Thursday, April 30, 2009

Presentation by Dorin Panescu

Estimation of TASER Current Flow and Effects on Human Body

Available here [LINK] (833KB .pdf)

This report is an example of why many well-run high-tech companies avoid hiring too many PhDs.


The modeling of the human body presented in this report is primitive to the extreme. The ratio of the complexity of a real human body to this model must be at least 100,000-to-1. Medical school would last an hour if the human body was as trivially simple as this crude model.
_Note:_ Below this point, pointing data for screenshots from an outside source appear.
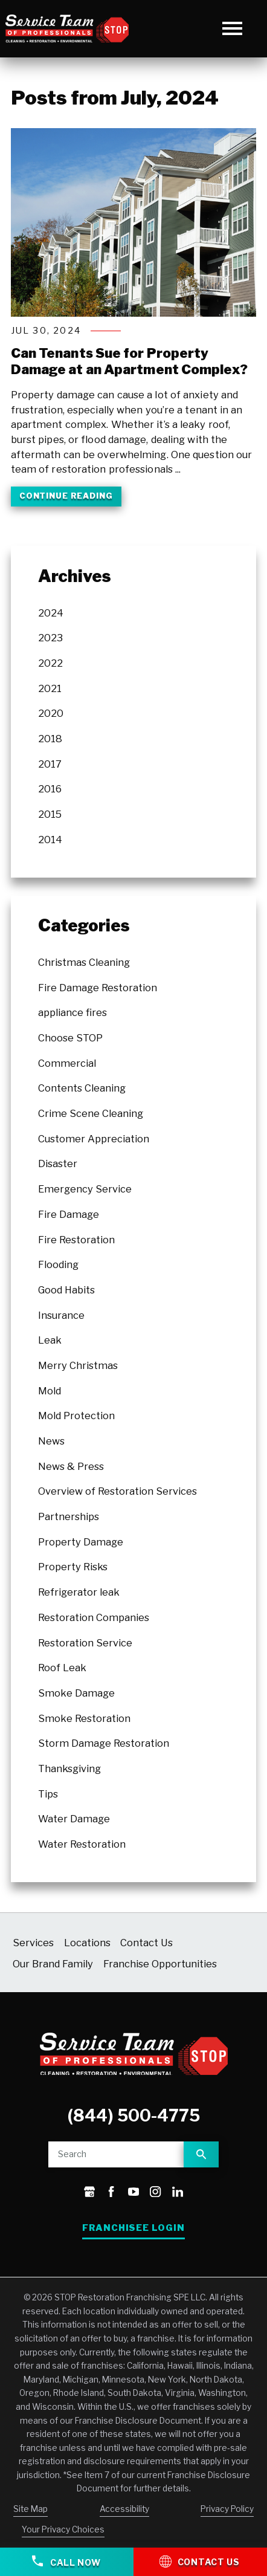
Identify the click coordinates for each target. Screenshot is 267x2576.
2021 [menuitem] (50, 688)
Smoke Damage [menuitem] (76, 1693)
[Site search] (116, 2154)
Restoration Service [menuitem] (85, 1643)
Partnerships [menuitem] (68, 1516)
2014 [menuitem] (50, 839)
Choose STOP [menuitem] (70, 1038)
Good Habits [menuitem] (66, 1290)
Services (33, 1943)
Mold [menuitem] (49, 1391)
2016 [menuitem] (50, 789)
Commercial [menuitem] (67, 1063)
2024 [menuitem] (50, 613)
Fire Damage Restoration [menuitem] (97, 988)
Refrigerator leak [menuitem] (79, 1592)
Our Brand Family (53, 1964)
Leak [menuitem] (50, 1340)
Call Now (66, 2561)
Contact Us (146, 1943)
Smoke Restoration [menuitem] (84, 1718)
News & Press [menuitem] (71, 1466)
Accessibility (124, 2509)
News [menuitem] (51, 1441)
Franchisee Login (133, 2227)
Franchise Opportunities (160, 1964)
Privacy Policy (227, 2509)
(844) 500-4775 (134, 2116)
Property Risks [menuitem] (73, 1567)
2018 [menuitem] (50, 739)
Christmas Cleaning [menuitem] (84, 962)
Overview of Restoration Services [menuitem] (117, 1491)
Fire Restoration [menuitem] (76, 1240)
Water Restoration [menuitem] (82, 1844)
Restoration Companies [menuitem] (93, 1617)
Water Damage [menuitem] (74, 1819)
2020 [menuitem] (50, 714)
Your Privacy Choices (63, 2530)
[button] (232, 28)
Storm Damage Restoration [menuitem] (103, 1743)
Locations (87, 1943)
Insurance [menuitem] (61, 1315)
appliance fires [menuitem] (72, 1012)
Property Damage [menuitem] (80, 1542)
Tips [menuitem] (48, 1794)
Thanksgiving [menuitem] (69, 1768)
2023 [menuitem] (50, 638)
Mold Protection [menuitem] (76, 1415)
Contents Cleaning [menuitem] (82, 1088)
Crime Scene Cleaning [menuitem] (90, 1113)
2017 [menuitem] (50, 764)
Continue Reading (66, 495)
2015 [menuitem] (50, 814)
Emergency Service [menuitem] (85, 1189)
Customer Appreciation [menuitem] (93, 1139)
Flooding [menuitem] (58, 1264)
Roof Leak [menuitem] (62, 1668)
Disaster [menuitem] (57, 1164)
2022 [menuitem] (50, 663)
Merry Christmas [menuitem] (78, 1365)
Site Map (30, 2509)
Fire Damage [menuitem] (68, 1214)
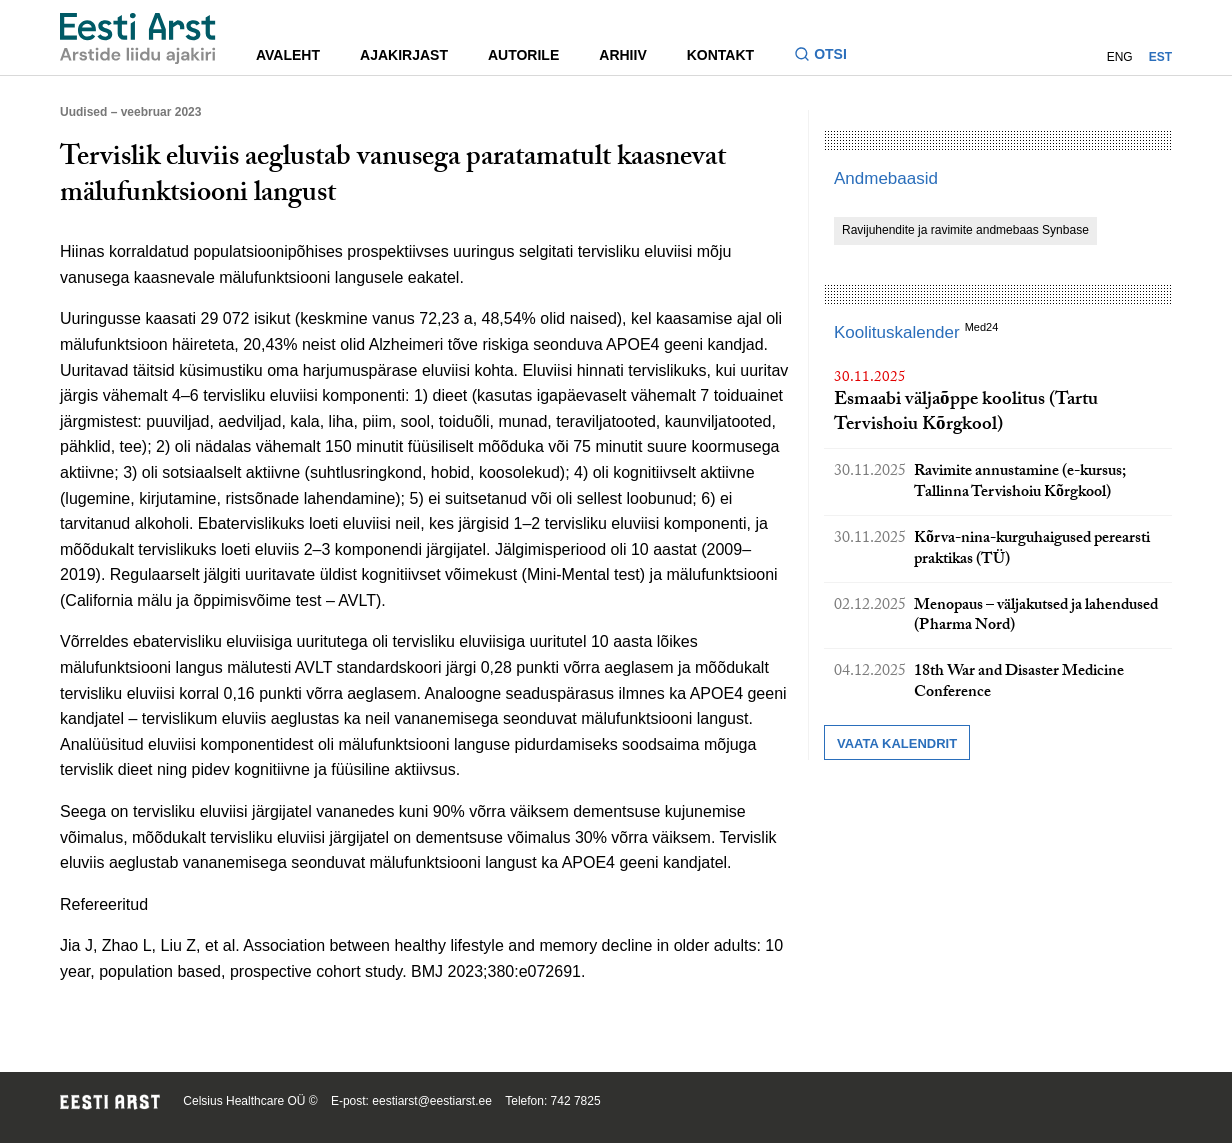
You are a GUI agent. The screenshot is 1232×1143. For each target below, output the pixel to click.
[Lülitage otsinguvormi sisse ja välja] (828, 56)
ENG (1120, 57)
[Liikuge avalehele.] (138, 38)
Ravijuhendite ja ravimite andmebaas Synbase (965, 230)
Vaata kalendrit (897, 743)
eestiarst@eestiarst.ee (432, 1101)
At best, this sort of crude model might be good for some rough order of magnitude approximations. Providing two-digit results implies approximately 1% accuracy ('significant figures') which is completely laughable.

And where the hell is the tolerance analysis? You know? ...where you use actual population Bell Curves to calculate the actual population risk ratios? Remember your first year statistics? Monte Carlo analysis? Oh Hellllloooo?


Even given all of the above, on Slide 23, it appears to indicate that the safety margin for 'capture' can be as low as 1.7 times. I assume that 'capture' means roughly the same thing as 'affecting the heart'.

And this is with a very crude model that is really only good for rough estimating. When I see a safety margin for affecting the heart of just 1.7x, given the utter crudeness of the modeling effort, then this causes alarms bells to go off. I'll bet that the tolerance of the accuracy of this crude model firmly overlaps with the real-world population Bell Curve. Quote me: "Low end single digits."

In my opinion, this counts as a huge I Told You So.


PS: Slide 23: "**TASER CEW M26 margins are wider..." I Told You So on that as well.